» **DATA EXTRACT**:
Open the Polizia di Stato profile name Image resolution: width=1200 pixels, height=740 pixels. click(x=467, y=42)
...
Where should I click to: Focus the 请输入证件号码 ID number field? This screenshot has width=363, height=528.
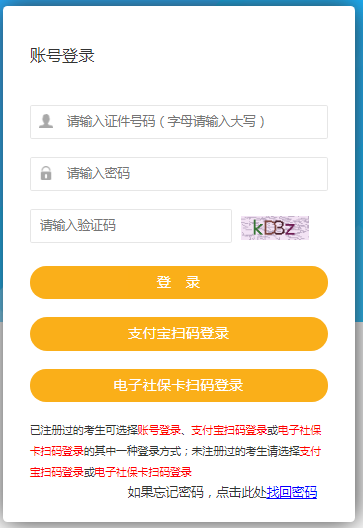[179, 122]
--
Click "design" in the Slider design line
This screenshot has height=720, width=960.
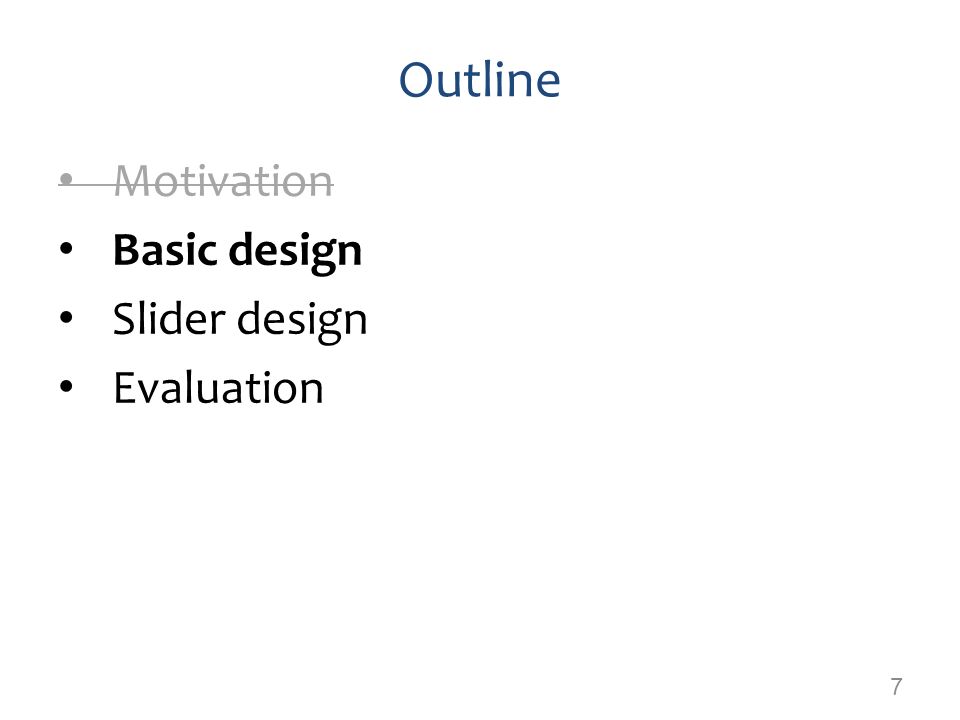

» **EXERCISE**: Retype the records above, but only those lines that fall between the line containing "Slider design line" and the line containing "This screenshot has height=720, width=960.", with both of those lines included, exactly as written.

» **RESULT FOR THIS EXERCISE**:
Click "design" in the Slider design line
This screenshot has height=720, width=960.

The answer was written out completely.